WHAT IS BEING ASKED
Which lines in the entries below contain the string "resolution"? Pick out each of them and copy it.

### ENTRIES PROVIDED

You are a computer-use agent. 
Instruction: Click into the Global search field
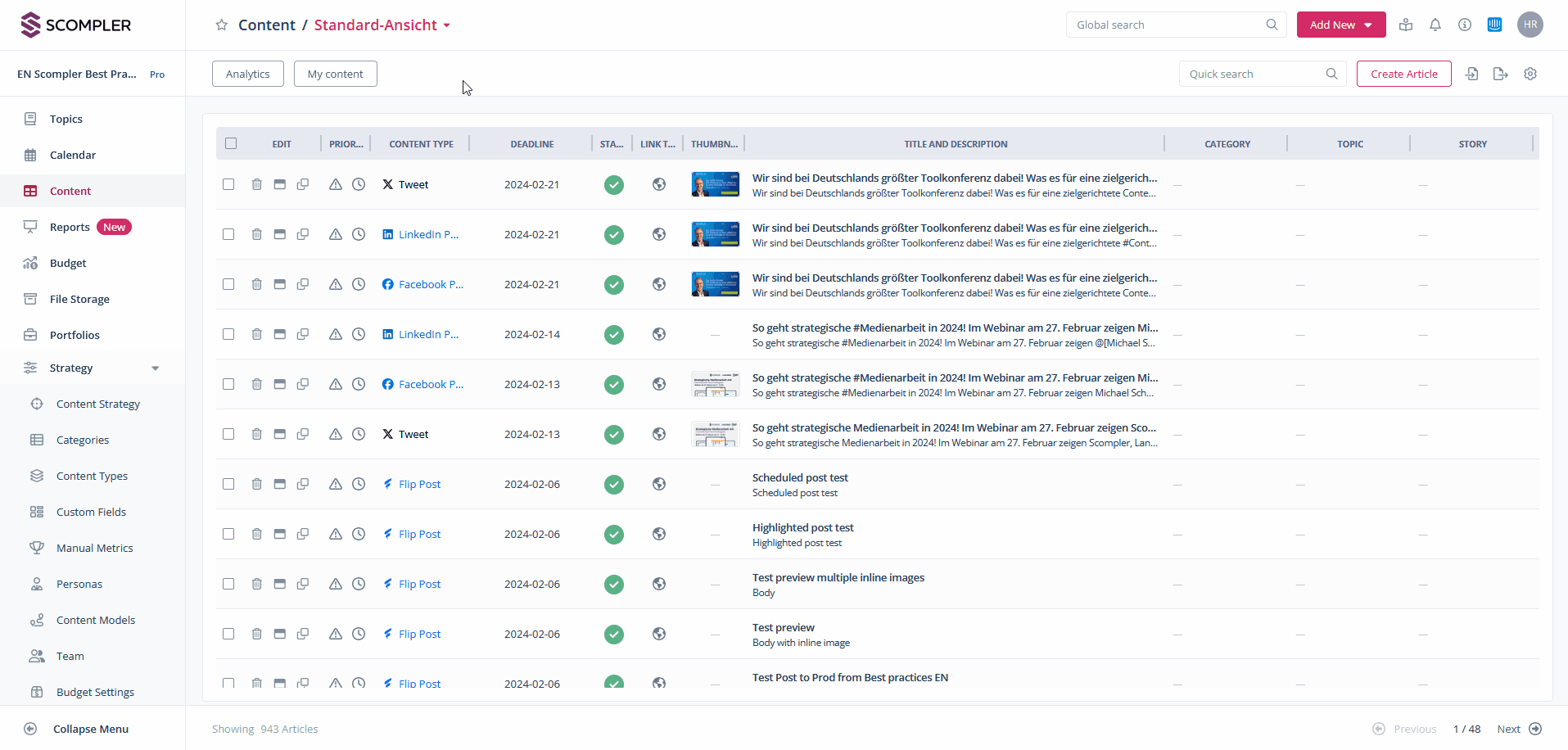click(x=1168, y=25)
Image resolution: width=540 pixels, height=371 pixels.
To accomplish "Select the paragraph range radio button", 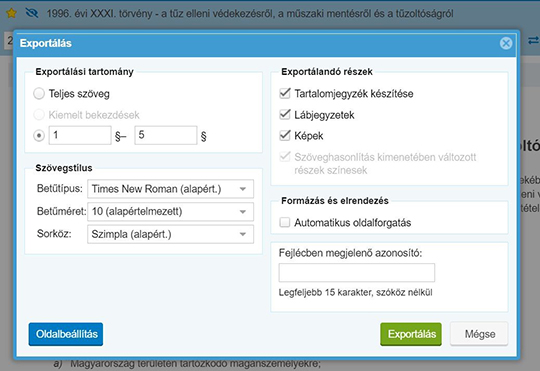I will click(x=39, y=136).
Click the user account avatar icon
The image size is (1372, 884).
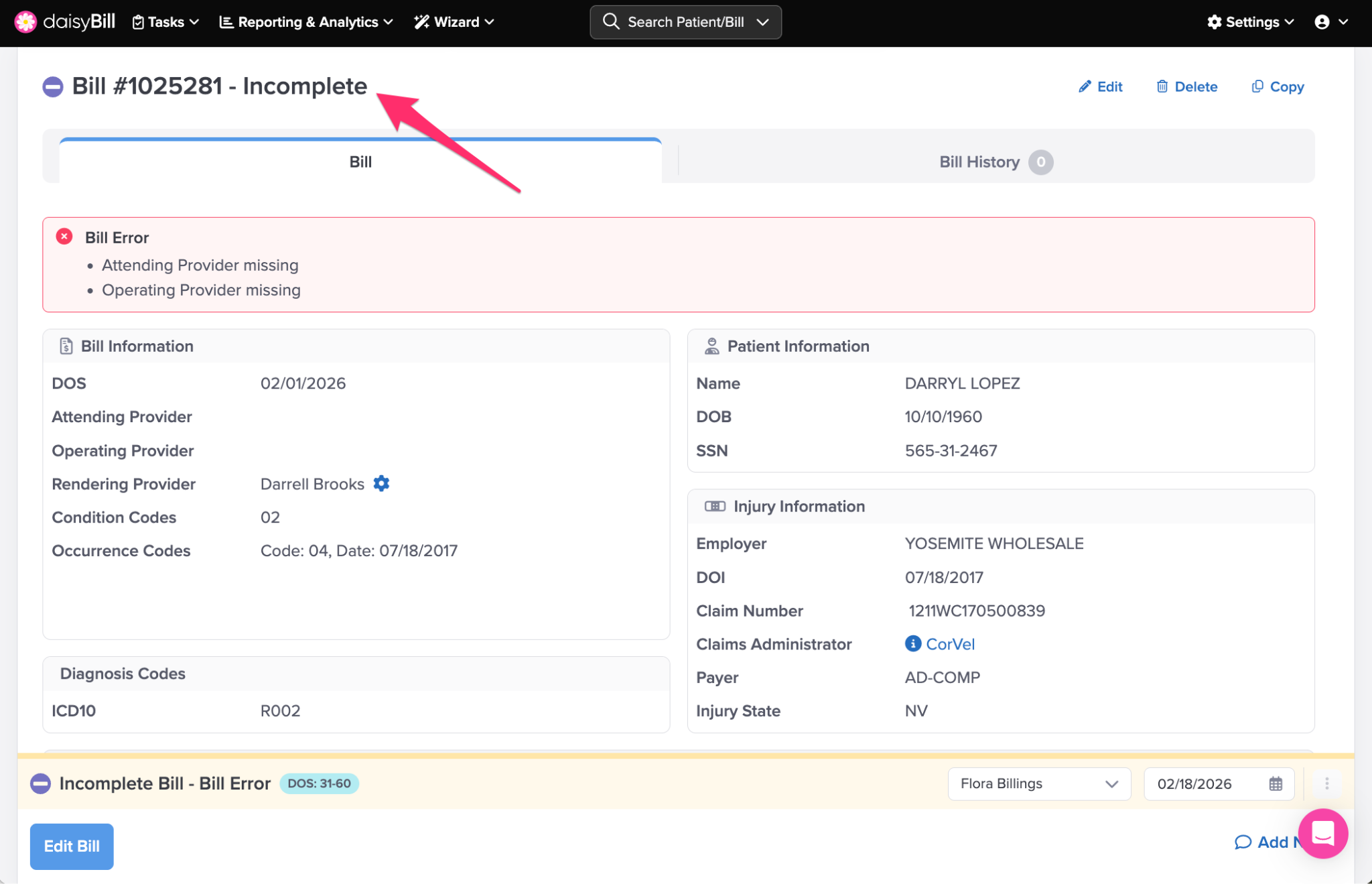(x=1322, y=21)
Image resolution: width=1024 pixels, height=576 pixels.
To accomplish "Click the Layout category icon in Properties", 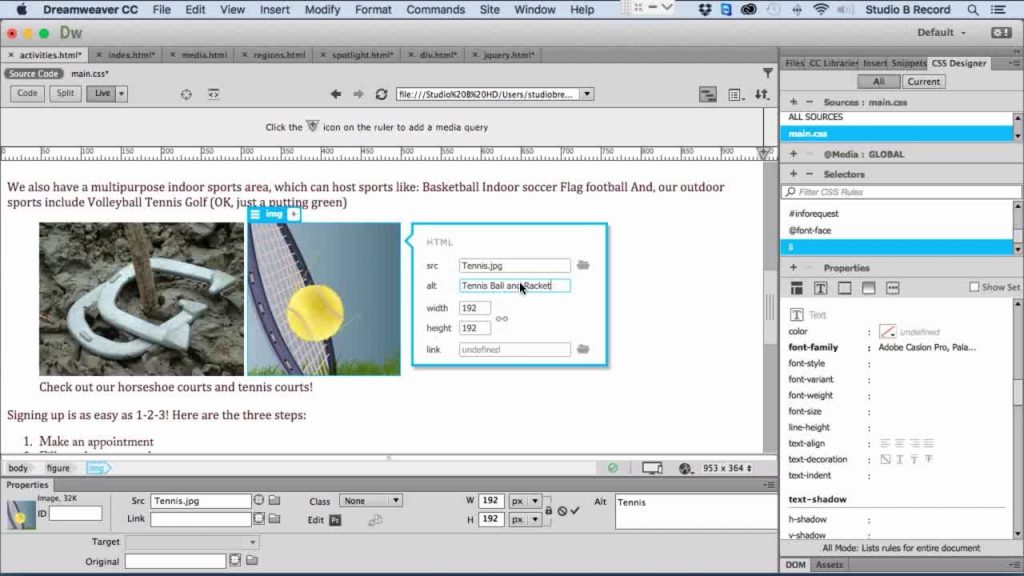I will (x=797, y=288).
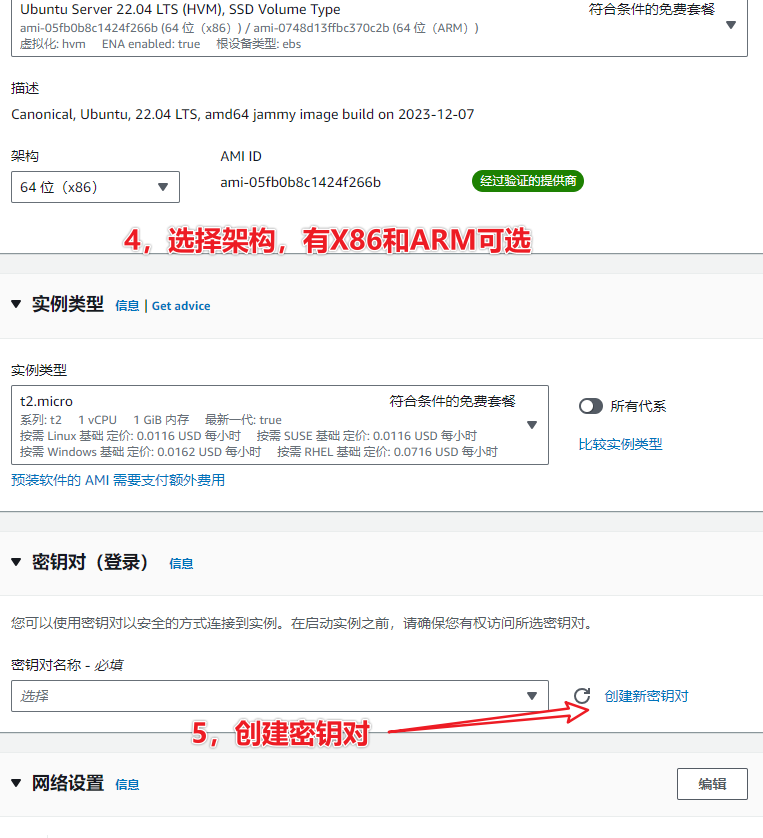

######

FULL SOLUTION
Image resolution: width=540 pixels, height=371 pixels.
Image resolution: width=1024 pixels, height=576 pixels.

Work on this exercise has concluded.